Monday, February 27, 2006

Carefully drawn political maps help incumbents

Reuters
Carefully drawn political maps help incumbents
By Andy Sullivan

WASHINGTON (Reuters) - While technically all 435 seats in the U.S. House of Representatives are up for grabs in November, handicappers expect a mere 33 to be competitive, in part because many incumbents already have picked the voters they hope will return them to office.

Across the country, lawmakers will run for re-election in bizarrely shaped congressional districts carefully drawn to include voters who support them and exclude those who don't.

In Chicago, Democratic Rep. Luis Gutierrez will face voters in several Hispanic neighborhoods but not the predominantly black neighborhood that sits between them.

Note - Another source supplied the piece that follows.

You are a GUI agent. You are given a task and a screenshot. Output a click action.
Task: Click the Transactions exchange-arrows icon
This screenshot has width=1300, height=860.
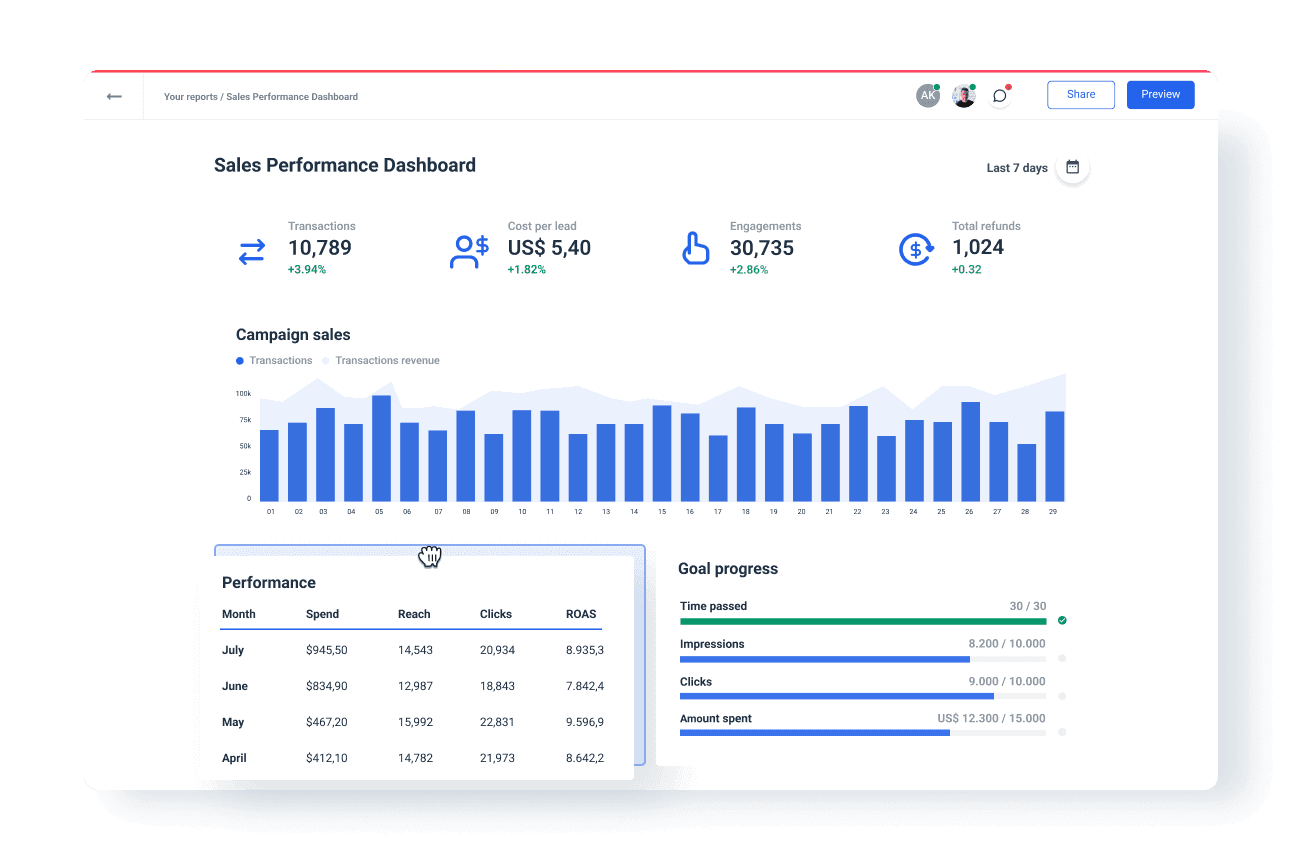[x=251, y=251]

South of the city, Republican Rep. Jerry Weller's parents will get a chance to vote for their son, whose district was redrawn five years ago to encompass their house.

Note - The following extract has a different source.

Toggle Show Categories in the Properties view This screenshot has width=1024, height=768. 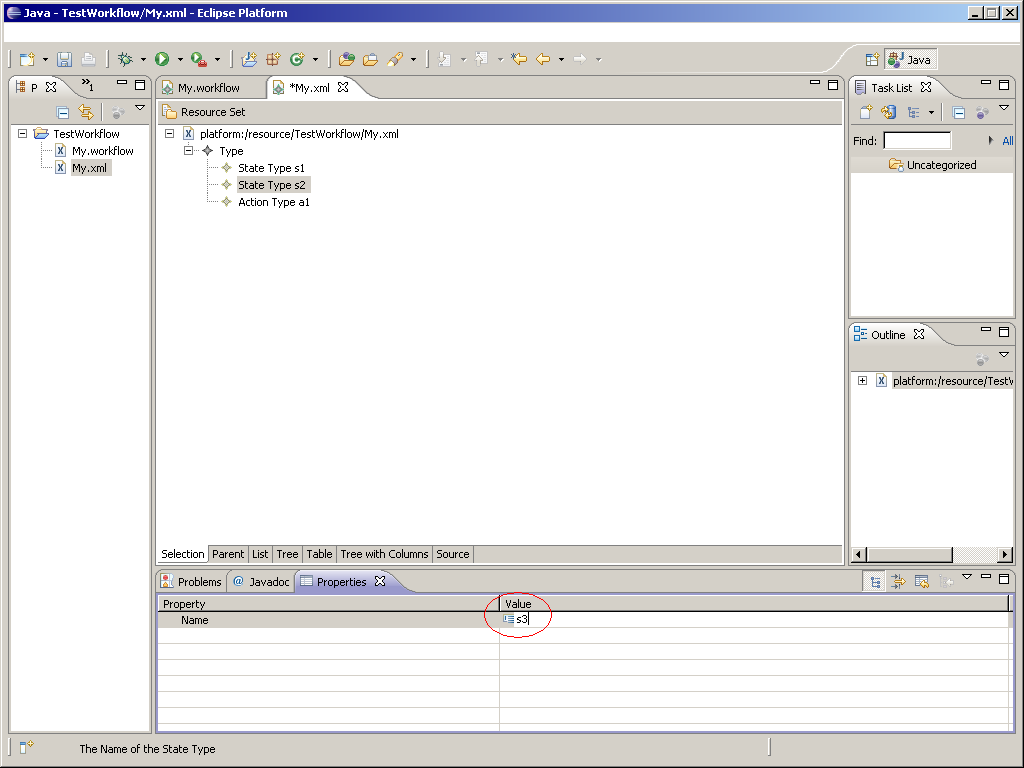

Critics of the practice known as gerrymandering -- named for Massachusetts Gov. Elbridge Gerry, a master of tortuous redistricting two centuries ago -- say it produces a legislative body that doesn't accurately represent the country.

"We now have a system where too often our representatives are selecting their voters rather than voters selecting their representatives," Illinois Democratic Sen. Barack Obama said at a recent conference on election reform.

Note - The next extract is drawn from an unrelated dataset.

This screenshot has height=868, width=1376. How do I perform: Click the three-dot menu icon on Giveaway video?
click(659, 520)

The U.S. Supreme Court this week will consider whether a 2003 effort by Texas Republicans that gave them six more seats in Congress violates the federal voting rights laws, as Democrats and minority groups charge.

The court in 2004 upheld a Pennsylvania effort that helped Republicans, on the grounds that the court should not interfere with a process best left to politics.

HOW IT WORKS

Since the House cannot add seats as the population expands, states must redraw their electoral maps after every 10-year population census to ensure that their congressional seats are allocated properly among states according to the population.

States that gain population, like Florida and Texas after the 2000 census, often pick up seats from states that lose population, like Pennsylvania did. Within each state, districts must be redrawn to reflect population shifts as well.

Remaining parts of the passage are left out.